Problem statement: Swap "checkbox" for "check box" in the listing from the line with "Click the service code ج-44 cell" through the end of the listing, and give those lines back with nothing else altered. Leave the pictures out.

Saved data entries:
------------------------------------------------

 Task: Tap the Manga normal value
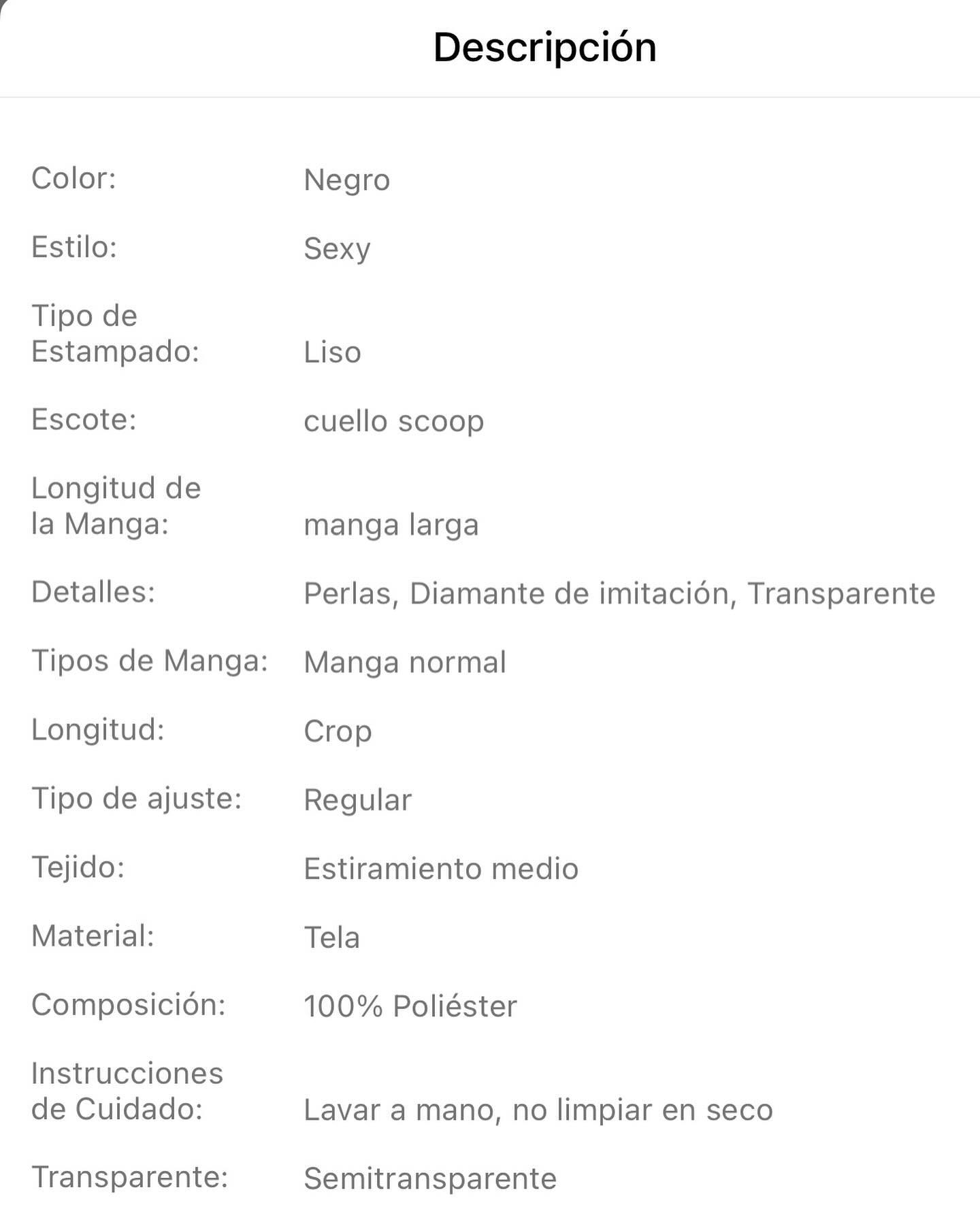[405, 662]
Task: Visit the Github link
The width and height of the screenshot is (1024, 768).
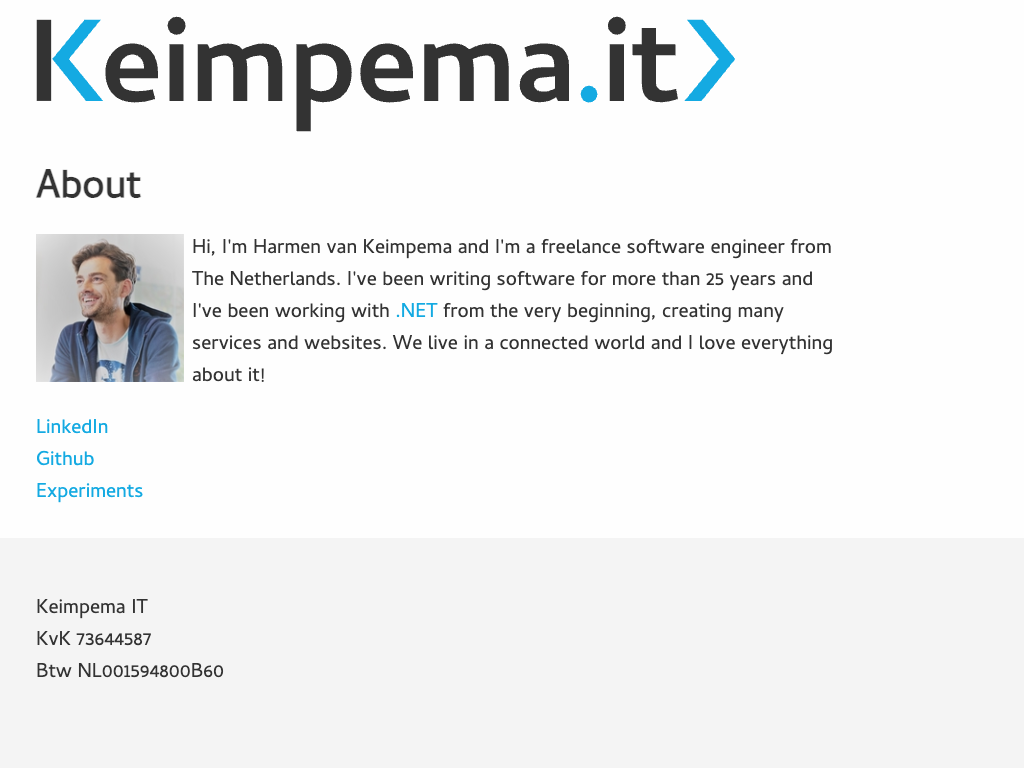Action: pos(65,459)
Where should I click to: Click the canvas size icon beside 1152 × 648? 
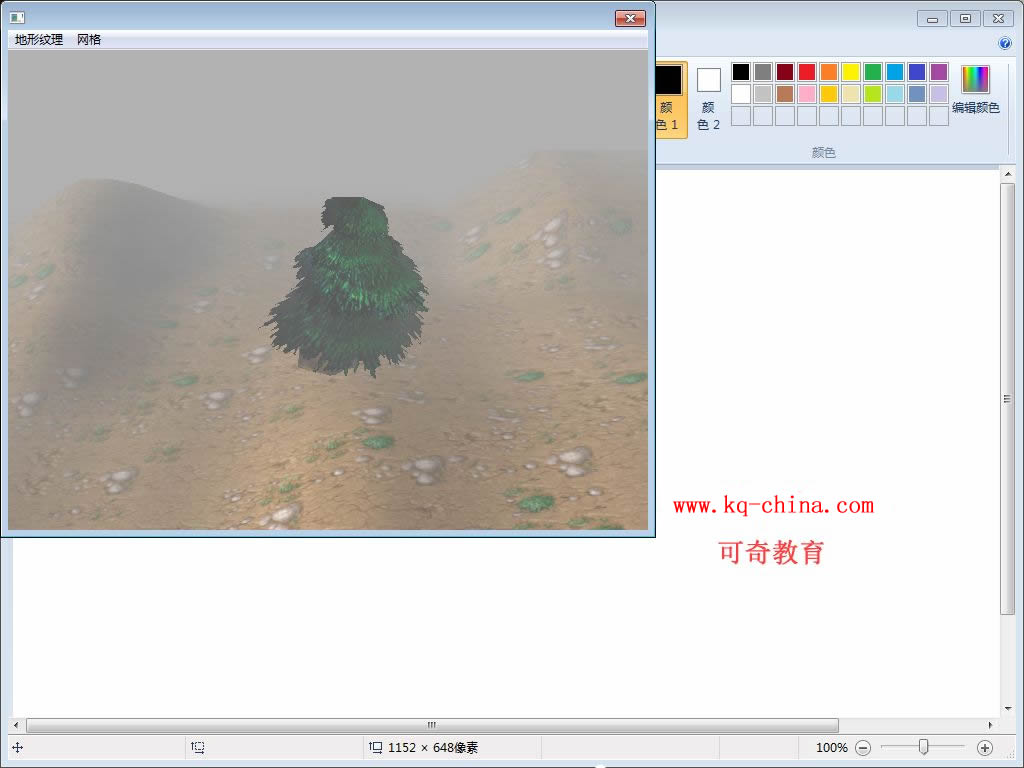376,748
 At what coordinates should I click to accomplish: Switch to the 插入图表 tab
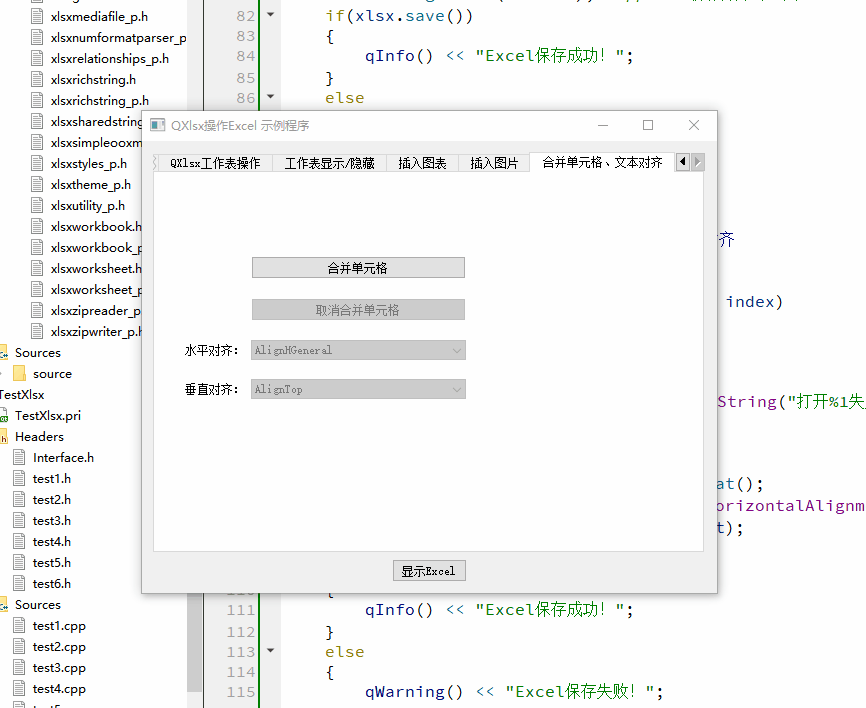pos(422,161)
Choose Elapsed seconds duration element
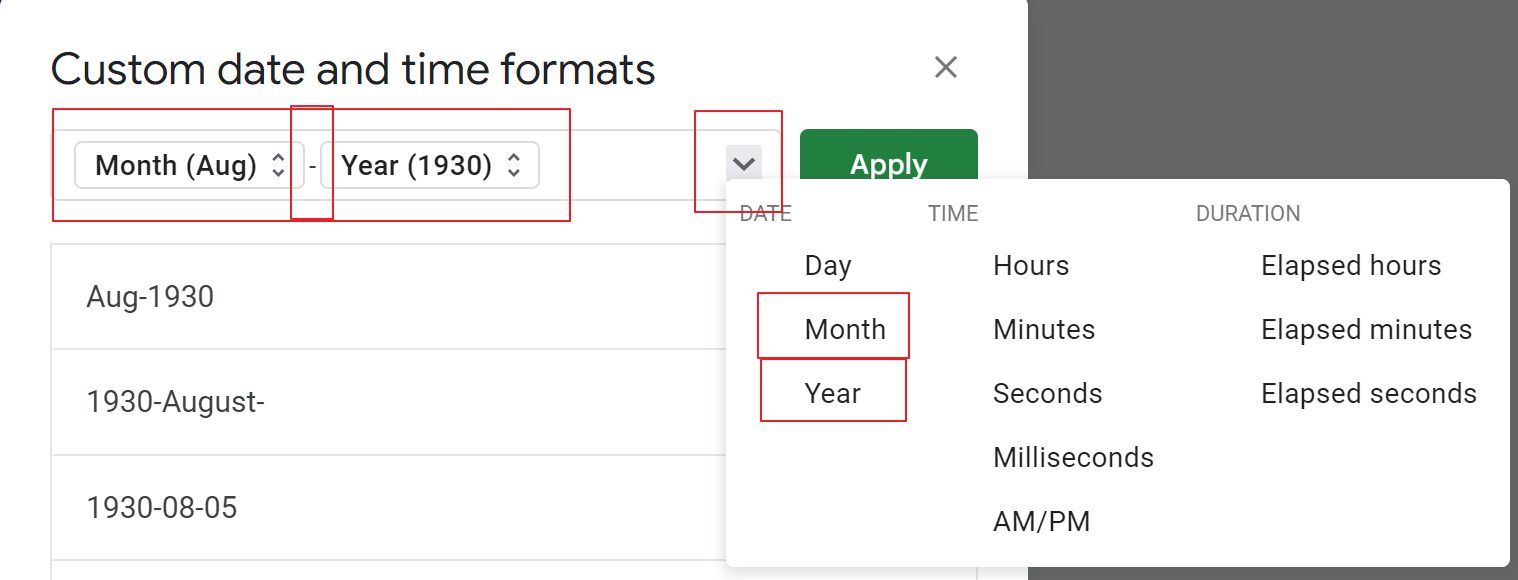 click(1369, 393)
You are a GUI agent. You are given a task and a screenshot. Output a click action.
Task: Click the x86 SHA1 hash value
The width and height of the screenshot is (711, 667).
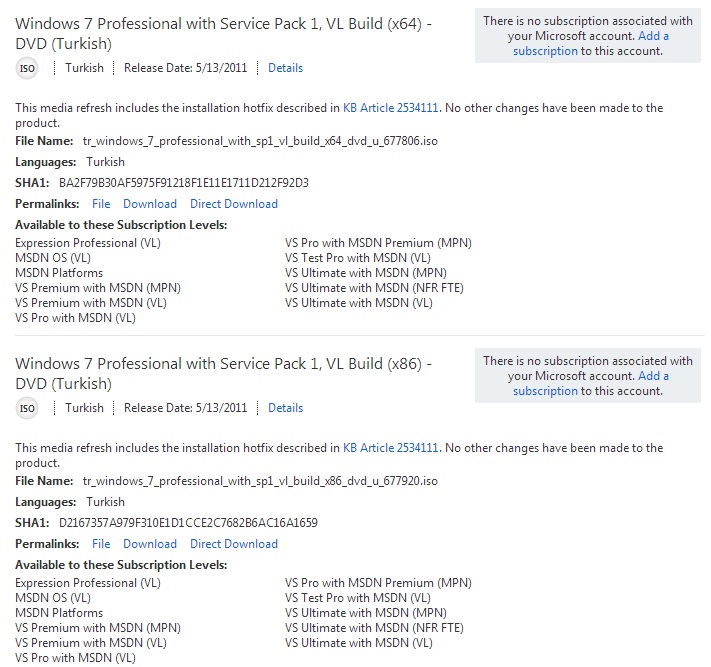[188, 523]
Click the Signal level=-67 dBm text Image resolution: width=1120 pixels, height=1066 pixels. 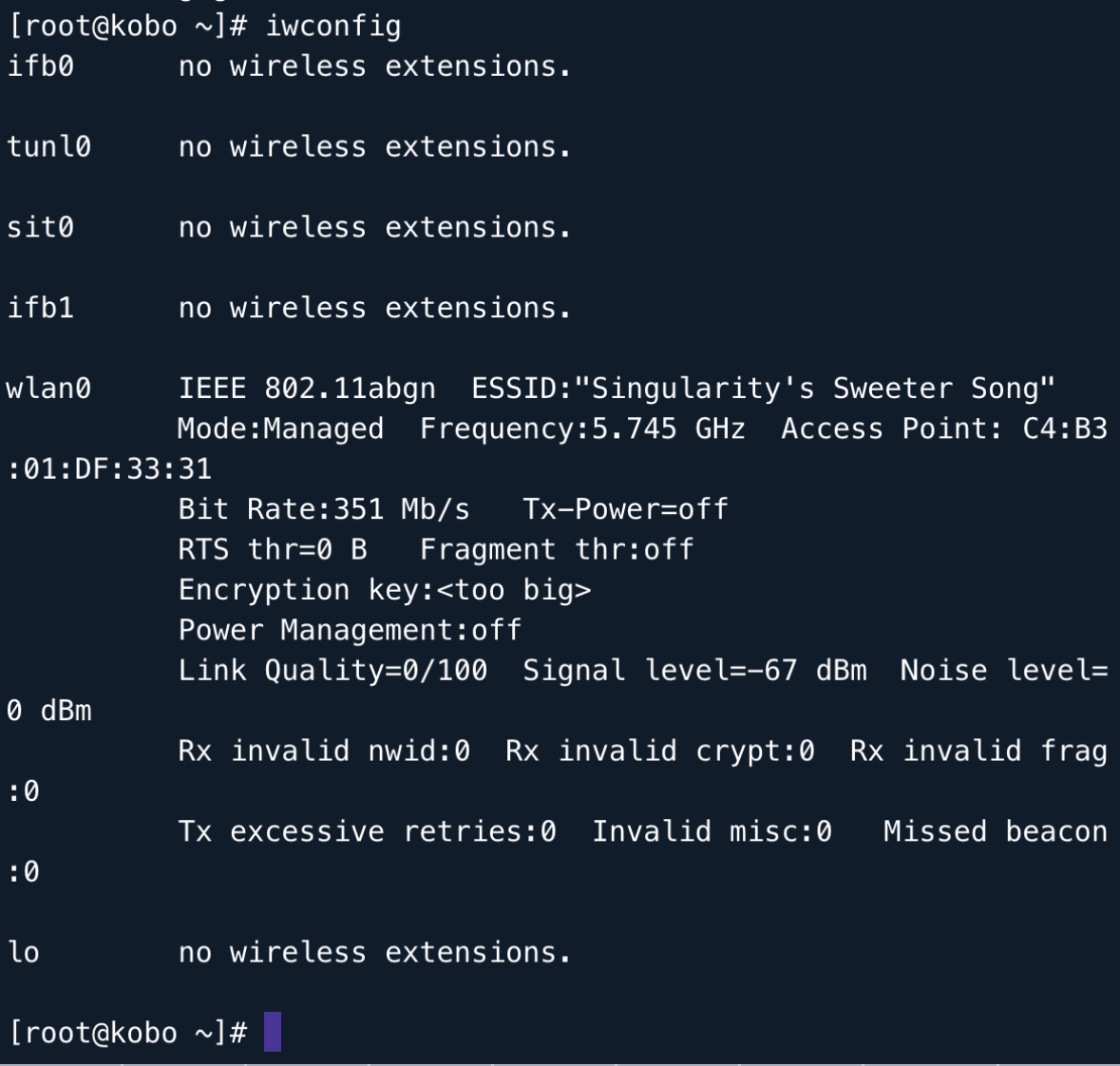[x=694, y=671]
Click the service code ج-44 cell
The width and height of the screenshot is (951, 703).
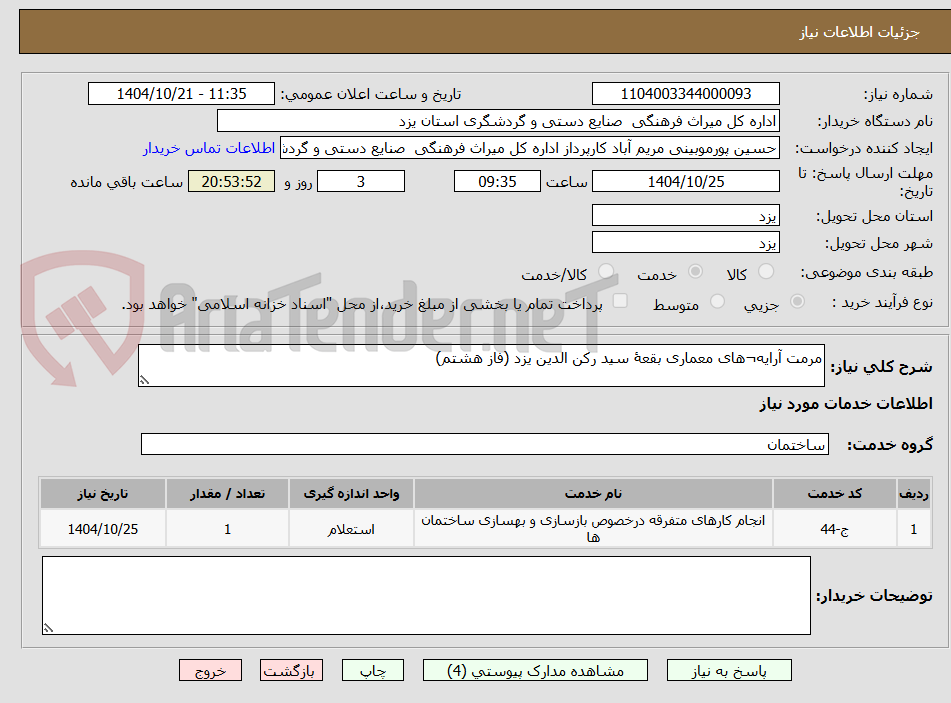835,529
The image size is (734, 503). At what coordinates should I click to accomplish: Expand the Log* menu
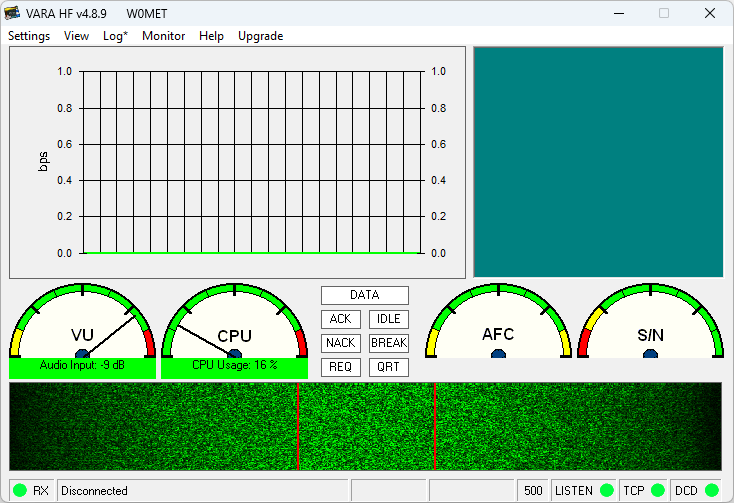115,36
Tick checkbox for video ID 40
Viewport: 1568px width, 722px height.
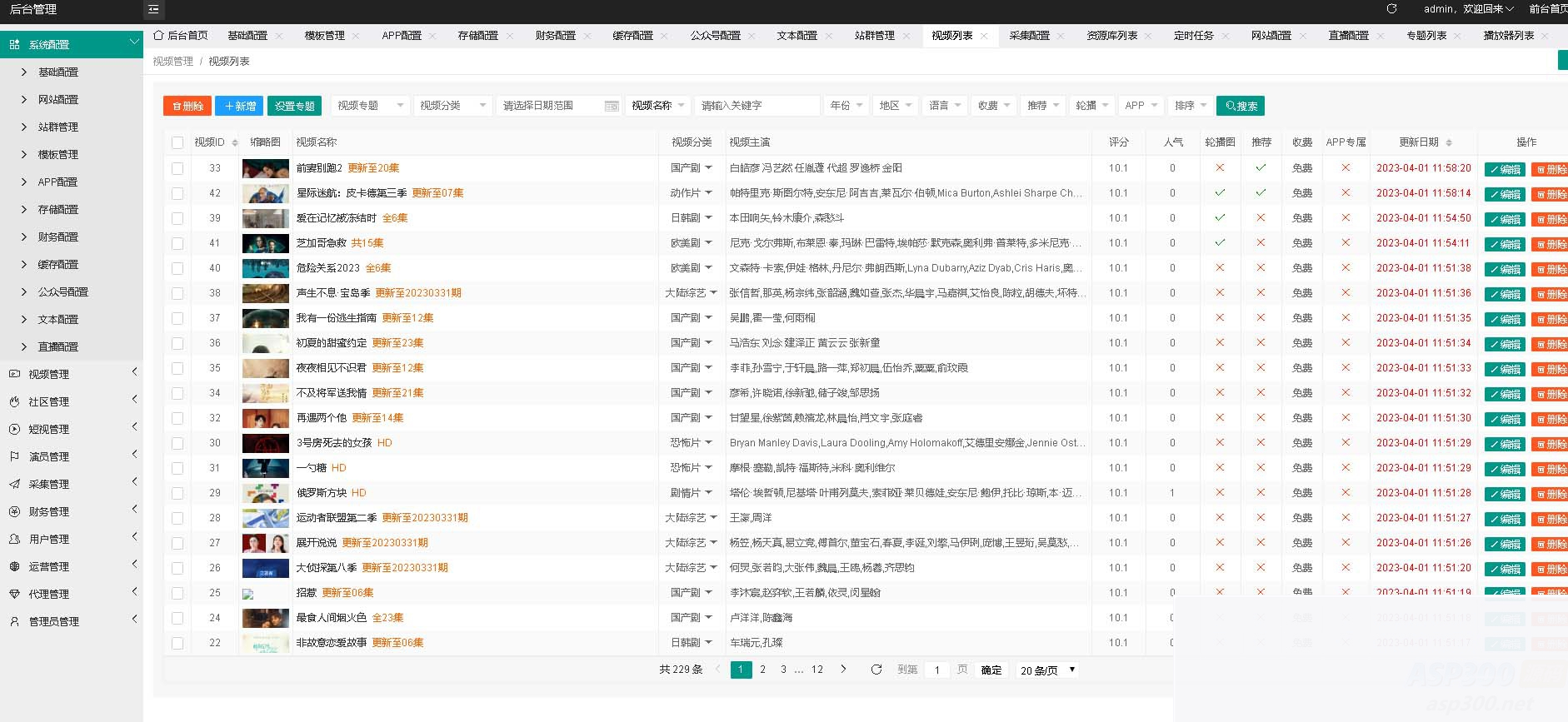click(x=177, y=268)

------------------------------------------------

Solution:
Click the service code ج-44 cell
The width and height of the screenshot is (951, 703).
835,529
The image size is (734, 503). At what coordinates should I click to accomplish: Expand the Log* menu
115,36
Tick check box for video ID 40
Viewport: 1568px width, 722px height.
click(x=177, y=268)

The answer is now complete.